The Tuesday evening attack on Kramatorsk wounded 61 other people, Ukraine's national police said, as strikes rained across the country late on Tuesday and early Wednesday.
The ongoing attacks came as Russian President Vladimir Putin met with military staff in the Kremlin on Tuesday, trying to repair the damage to his authority from a mutiny led by Wagner private army chief Yevgeny Prigozhin.
He flew to the Caspian city of Derbent, in the mostly Muslim region of Dagestan, on the Islamic holiday of Eid al-Adha on Wednesday. Putin visited an ancient citadel and a historic mosque, met with officials, and walked to cheering crowds next to a fountain, talking to people and shaking hands — rare behaviour for the secretive and reserved Russian leader.
Prigozhin went into exile in neighbouring Belarus on Tuesday, according to Belarus President Alexander Lukashenko, after Russia said he wouldn't face charges for the revolt. Prigozhin's whereabouts could not be independently confirmed.
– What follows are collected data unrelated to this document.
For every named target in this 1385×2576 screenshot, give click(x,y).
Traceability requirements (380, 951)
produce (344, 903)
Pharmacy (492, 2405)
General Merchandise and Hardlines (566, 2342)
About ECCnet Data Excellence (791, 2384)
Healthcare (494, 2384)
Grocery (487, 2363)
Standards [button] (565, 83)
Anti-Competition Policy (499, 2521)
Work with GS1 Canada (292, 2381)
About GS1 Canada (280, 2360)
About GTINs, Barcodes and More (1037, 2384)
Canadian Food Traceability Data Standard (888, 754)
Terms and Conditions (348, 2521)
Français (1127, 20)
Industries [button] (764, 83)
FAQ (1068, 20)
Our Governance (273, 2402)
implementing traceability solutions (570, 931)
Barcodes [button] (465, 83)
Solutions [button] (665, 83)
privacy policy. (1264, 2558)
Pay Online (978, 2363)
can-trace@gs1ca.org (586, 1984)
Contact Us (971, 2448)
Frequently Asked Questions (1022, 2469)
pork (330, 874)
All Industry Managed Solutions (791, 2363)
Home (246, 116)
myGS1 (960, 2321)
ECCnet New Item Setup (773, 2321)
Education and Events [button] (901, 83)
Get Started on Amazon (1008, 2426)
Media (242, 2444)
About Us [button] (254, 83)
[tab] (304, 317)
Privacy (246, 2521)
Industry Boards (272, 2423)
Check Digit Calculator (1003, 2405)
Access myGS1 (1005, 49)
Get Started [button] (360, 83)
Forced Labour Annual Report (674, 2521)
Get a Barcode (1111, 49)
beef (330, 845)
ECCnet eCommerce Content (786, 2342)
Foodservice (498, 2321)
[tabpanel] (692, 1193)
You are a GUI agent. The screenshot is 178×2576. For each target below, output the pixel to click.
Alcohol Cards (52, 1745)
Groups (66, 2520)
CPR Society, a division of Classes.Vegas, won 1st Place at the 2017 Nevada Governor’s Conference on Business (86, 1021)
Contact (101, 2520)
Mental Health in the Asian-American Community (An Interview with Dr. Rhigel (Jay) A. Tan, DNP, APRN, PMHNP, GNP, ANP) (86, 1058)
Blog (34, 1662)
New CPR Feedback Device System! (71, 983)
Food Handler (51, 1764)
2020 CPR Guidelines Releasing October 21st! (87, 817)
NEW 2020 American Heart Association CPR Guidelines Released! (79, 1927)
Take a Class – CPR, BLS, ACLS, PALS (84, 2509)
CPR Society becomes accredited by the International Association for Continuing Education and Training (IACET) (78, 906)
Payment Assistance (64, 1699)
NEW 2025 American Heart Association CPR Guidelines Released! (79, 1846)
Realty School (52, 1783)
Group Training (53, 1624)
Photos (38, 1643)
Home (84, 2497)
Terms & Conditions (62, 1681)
Lukashenko has said his country would allow Wagner to set up a temporary camp in Belarus, but it remained unclear how many mercenaries would move there.
Ukrainian President Volodymyr Zelenskyy played down concerns that Wagner would pose a threat from Belarus.
He said the group's mercenaries probably wouldn't go there in significant numbers, and added that Ukraine's military believes security along the Belarusian border will remain "unchanged and controllable".
US President Joe Biden said on Wednesday the unrest had weakened Putin, though he added that it's "hard to tell" to what extent.
"He's clearly losing the war in (Ukraine)," Biden said of Putin. "He's losing the war at home and he has become a bit of a pariah around the world."
In Kramatorsk, two 14-year-old sisters died in the attack, the city council's educational department said. "Russian missiles stopped the beating of the hearts of two angels," it said in a Telegram post.
The other dead teenager was 17, according to Prosecutor General Andrii Kostin.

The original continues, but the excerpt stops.